Le Faux
sylvenn
Il était sept heures du matin d'après la fausse idée que l'on se fait de notre temps sur Terre. Il éteint brusquement l'alarme de son smartphone où il avait travaillé durant des années à se construire un statut social factice. De fausses obligations s'imposaient à lui dans cette journée. Alors il se leva, s'habilla pour correspondre un minimum à la fausse idée que la société contemporaine se faisait de la beauté, se lava et se parfuma pour moins déranger la représentation biaisée que les gens se faisaient d'une bonne odeur, et entama enfin son trajet pour l'aéroport, où un avion le porterait vers une destination lointaine… qu'il espérait surtout éloignée du mensonge que l'on avait fait de la vie ici-bas, en France.

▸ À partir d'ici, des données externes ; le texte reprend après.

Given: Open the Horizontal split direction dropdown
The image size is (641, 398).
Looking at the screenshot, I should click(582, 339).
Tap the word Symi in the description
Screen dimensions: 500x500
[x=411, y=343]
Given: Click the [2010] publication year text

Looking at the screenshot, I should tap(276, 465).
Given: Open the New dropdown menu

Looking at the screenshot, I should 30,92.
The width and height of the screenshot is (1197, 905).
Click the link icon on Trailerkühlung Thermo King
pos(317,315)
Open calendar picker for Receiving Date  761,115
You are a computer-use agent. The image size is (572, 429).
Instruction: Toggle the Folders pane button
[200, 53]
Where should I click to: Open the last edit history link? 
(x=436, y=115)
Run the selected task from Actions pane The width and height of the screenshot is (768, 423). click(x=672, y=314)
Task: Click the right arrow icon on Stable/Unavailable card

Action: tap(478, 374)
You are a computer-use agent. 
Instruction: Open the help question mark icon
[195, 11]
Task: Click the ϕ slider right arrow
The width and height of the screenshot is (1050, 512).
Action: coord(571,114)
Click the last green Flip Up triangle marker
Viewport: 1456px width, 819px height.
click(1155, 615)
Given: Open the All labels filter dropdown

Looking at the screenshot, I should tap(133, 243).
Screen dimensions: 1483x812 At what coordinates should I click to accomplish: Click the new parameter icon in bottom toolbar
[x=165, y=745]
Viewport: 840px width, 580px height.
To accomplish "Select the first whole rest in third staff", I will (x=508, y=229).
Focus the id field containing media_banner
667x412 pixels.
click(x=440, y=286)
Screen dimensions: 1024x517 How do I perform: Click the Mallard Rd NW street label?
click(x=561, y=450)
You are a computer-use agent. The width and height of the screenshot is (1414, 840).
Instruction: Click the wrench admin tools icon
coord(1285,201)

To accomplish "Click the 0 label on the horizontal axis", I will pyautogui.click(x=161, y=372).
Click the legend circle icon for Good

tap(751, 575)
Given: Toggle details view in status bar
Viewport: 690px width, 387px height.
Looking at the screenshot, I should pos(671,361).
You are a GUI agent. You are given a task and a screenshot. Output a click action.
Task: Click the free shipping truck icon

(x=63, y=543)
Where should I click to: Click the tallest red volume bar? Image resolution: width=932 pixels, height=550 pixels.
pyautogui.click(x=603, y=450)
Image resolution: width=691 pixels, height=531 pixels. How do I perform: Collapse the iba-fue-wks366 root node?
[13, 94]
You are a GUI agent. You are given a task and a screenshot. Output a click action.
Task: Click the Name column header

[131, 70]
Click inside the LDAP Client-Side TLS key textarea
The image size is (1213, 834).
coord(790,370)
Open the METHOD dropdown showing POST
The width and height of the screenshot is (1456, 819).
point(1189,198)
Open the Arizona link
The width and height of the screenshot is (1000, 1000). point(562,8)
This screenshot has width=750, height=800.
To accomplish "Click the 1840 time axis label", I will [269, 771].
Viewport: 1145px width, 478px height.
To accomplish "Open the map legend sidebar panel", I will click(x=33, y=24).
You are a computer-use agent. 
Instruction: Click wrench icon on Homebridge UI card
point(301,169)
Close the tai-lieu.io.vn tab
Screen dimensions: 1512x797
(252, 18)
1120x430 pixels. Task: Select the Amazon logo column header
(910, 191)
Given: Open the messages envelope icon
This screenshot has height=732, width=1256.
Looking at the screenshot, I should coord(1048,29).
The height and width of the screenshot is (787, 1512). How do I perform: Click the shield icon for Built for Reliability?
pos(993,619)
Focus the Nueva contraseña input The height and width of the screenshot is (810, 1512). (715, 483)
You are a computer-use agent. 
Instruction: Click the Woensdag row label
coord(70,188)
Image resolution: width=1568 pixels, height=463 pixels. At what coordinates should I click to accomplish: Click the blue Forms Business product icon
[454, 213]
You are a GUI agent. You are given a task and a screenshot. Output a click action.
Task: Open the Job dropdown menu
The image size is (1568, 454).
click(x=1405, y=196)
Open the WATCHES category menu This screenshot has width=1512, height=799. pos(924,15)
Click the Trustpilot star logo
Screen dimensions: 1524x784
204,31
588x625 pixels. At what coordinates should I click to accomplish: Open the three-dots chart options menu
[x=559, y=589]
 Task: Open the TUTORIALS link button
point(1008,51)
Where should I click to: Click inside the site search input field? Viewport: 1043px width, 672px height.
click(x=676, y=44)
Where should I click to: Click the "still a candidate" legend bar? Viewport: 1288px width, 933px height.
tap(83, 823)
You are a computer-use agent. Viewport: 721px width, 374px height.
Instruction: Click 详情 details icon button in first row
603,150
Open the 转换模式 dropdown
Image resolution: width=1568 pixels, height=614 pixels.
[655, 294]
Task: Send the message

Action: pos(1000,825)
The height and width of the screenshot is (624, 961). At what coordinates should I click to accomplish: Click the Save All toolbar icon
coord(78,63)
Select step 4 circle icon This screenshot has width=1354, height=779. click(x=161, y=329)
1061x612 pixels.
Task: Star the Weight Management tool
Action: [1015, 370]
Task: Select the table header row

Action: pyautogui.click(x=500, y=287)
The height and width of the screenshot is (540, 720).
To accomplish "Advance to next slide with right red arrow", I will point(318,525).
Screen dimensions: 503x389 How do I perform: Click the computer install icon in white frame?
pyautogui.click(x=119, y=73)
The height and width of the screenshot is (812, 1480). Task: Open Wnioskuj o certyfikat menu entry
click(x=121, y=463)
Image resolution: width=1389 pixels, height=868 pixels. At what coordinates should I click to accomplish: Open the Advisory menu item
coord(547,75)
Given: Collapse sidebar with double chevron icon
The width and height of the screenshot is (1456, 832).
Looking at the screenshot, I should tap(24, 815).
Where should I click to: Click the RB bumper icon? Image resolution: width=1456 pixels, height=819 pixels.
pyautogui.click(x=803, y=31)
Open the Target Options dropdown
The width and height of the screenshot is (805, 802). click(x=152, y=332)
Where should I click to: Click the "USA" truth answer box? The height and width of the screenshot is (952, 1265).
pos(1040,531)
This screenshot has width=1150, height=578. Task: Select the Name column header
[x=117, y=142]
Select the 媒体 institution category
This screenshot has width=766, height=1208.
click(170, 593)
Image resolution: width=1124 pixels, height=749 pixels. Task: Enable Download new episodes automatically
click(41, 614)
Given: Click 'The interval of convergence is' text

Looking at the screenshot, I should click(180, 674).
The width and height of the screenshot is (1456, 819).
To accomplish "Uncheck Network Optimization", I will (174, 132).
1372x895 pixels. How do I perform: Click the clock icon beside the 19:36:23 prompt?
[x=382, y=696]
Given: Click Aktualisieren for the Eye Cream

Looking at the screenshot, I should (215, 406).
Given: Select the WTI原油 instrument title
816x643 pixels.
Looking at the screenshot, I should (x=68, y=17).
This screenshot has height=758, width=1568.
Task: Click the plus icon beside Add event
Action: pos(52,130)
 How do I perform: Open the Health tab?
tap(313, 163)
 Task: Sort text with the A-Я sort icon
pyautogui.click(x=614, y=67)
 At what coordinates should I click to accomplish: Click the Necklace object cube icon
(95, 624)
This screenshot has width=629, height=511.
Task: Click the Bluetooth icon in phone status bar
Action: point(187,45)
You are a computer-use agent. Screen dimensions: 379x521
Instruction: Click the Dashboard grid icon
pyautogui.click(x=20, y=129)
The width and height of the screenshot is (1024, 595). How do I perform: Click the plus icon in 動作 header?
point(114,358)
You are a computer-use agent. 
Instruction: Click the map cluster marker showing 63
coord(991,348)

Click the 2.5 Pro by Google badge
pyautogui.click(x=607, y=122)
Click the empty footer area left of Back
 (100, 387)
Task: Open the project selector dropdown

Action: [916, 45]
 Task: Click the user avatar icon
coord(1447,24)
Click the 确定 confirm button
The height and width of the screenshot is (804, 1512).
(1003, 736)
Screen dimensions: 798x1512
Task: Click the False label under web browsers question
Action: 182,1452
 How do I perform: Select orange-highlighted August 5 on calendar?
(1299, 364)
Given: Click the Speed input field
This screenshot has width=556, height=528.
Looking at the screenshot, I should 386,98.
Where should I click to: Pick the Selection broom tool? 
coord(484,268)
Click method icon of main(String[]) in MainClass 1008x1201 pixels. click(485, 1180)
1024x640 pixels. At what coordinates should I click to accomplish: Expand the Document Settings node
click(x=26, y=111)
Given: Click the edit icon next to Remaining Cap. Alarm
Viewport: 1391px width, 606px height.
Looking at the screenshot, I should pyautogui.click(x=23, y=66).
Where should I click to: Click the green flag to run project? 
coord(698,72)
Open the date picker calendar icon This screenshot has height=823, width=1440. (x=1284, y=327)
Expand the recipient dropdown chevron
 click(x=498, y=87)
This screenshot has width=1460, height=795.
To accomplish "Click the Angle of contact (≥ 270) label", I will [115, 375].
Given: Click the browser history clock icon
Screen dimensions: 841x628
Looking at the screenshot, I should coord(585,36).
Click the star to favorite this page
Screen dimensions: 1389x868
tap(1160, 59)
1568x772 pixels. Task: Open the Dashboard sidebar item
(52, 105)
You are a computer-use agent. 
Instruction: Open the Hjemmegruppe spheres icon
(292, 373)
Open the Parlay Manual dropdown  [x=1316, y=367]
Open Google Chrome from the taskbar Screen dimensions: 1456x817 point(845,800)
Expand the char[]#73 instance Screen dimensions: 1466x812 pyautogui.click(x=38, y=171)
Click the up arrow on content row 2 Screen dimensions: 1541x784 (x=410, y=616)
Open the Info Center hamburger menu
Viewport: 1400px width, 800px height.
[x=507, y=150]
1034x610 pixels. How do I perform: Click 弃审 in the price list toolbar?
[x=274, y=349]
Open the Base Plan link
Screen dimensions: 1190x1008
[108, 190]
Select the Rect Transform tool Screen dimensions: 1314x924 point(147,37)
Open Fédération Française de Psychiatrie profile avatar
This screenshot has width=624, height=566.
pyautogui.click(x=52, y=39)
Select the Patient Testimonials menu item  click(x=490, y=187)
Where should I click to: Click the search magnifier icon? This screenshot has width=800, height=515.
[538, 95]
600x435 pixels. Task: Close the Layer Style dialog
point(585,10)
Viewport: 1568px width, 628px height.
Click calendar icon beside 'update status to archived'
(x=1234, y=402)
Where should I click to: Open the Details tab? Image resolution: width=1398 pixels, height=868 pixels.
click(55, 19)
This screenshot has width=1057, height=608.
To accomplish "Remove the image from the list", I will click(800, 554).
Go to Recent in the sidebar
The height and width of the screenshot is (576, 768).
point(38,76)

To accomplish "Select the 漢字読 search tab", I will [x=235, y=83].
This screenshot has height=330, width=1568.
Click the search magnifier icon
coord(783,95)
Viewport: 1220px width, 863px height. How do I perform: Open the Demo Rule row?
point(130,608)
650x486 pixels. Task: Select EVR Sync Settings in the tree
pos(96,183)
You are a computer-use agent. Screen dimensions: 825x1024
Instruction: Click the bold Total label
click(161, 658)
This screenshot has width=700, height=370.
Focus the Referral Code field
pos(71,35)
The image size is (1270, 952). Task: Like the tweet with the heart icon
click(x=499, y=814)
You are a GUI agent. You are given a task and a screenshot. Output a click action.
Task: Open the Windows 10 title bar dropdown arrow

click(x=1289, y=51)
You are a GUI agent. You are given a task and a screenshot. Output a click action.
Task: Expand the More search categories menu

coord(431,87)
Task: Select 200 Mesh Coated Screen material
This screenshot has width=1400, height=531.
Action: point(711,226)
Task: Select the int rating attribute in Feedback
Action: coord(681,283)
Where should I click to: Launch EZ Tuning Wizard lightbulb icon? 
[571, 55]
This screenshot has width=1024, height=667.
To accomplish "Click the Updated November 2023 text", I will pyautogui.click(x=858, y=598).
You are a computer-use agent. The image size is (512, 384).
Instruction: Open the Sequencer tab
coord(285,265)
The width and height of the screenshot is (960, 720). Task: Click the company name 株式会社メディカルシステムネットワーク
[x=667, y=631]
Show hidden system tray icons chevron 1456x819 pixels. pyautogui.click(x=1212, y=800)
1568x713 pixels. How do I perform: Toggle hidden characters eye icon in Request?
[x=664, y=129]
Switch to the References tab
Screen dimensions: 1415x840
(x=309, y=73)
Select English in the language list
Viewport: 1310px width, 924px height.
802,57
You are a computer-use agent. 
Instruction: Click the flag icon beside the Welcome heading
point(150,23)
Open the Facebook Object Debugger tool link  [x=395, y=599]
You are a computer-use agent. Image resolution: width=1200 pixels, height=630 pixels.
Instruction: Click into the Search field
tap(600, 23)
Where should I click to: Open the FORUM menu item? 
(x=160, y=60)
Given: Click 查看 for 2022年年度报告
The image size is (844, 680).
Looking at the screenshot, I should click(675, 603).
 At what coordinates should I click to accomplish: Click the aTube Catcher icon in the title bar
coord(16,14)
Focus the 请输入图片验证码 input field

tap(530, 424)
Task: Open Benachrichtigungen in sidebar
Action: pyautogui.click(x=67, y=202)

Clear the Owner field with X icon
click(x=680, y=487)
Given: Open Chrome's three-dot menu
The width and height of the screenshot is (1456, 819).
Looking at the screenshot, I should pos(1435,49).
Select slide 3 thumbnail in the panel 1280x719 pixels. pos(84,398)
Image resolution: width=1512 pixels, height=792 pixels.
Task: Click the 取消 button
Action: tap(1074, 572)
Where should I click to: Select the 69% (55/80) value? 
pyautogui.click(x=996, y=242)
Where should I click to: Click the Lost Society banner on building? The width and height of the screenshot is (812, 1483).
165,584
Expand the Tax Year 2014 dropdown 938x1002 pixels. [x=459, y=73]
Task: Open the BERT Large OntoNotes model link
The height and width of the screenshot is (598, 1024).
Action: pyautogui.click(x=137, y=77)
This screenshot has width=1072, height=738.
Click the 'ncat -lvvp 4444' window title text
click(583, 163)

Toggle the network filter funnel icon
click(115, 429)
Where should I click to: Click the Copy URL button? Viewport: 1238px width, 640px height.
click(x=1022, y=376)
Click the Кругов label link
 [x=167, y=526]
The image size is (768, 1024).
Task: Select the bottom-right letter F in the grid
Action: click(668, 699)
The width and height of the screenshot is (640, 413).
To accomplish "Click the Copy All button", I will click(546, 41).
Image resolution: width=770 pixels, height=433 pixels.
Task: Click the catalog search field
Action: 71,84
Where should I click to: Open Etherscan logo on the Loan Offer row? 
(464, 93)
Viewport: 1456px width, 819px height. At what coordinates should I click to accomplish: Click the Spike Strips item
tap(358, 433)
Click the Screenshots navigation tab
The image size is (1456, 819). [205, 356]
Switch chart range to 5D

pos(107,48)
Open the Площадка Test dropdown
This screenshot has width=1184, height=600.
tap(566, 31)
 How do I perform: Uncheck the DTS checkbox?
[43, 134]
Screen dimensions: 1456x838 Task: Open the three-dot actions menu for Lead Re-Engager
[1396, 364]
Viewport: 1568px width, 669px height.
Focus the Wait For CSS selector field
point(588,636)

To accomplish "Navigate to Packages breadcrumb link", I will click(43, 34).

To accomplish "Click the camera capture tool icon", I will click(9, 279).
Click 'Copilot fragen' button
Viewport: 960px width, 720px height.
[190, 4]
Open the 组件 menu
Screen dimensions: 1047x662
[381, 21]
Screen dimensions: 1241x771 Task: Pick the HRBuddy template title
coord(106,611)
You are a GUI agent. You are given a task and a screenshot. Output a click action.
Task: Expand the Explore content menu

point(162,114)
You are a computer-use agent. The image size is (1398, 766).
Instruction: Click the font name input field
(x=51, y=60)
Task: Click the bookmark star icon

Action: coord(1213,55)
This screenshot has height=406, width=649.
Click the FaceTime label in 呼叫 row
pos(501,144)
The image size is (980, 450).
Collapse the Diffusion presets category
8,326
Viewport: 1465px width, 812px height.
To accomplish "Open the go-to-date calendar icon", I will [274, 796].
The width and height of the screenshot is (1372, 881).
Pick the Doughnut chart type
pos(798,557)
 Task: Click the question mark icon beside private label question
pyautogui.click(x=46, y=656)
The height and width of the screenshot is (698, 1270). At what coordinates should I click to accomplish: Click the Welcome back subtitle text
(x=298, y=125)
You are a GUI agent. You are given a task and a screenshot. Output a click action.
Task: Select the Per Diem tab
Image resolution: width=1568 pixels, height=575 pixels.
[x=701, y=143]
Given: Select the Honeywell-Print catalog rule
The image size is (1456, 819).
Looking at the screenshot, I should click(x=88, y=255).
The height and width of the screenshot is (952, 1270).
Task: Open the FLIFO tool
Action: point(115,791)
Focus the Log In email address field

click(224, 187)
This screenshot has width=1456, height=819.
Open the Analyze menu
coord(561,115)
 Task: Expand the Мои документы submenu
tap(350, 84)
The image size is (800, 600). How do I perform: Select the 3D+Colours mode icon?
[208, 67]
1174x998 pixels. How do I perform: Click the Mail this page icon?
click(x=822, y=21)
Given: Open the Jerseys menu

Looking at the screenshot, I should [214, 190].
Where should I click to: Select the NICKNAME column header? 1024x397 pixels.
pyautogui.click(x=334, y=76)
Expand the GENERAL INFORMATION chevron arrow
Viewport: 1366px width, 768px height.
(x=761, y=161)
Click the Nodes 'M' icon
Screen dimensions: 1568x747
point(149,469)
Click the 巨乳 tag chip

Ainsi il prit son courage à deux mains et ses clés à deux doigts, et ouvrit la porte d'entrée de son cocon de confort pour entreprendre de voler de ses propres ailes. Et de celles du Boeing 737. Evidemment, il avait déjà franchi le seuil de cette même porte) d'innombrables reprises ; mais là, c'était différent : il ne reviendrait plus dans ce petit univers de sécurité qu'il s'était confectionné pour mieux se mentir, mieux oublier la réalité du mensonge, l'évidence de la fausseté du monde qui le cernait. Les villes ? Les gens et les relations. Le travail et les loisirs. Tous ces gadgets qui confectionnaient à chacun une identité factice pour mieux se sentir intégré dans ce monde factice.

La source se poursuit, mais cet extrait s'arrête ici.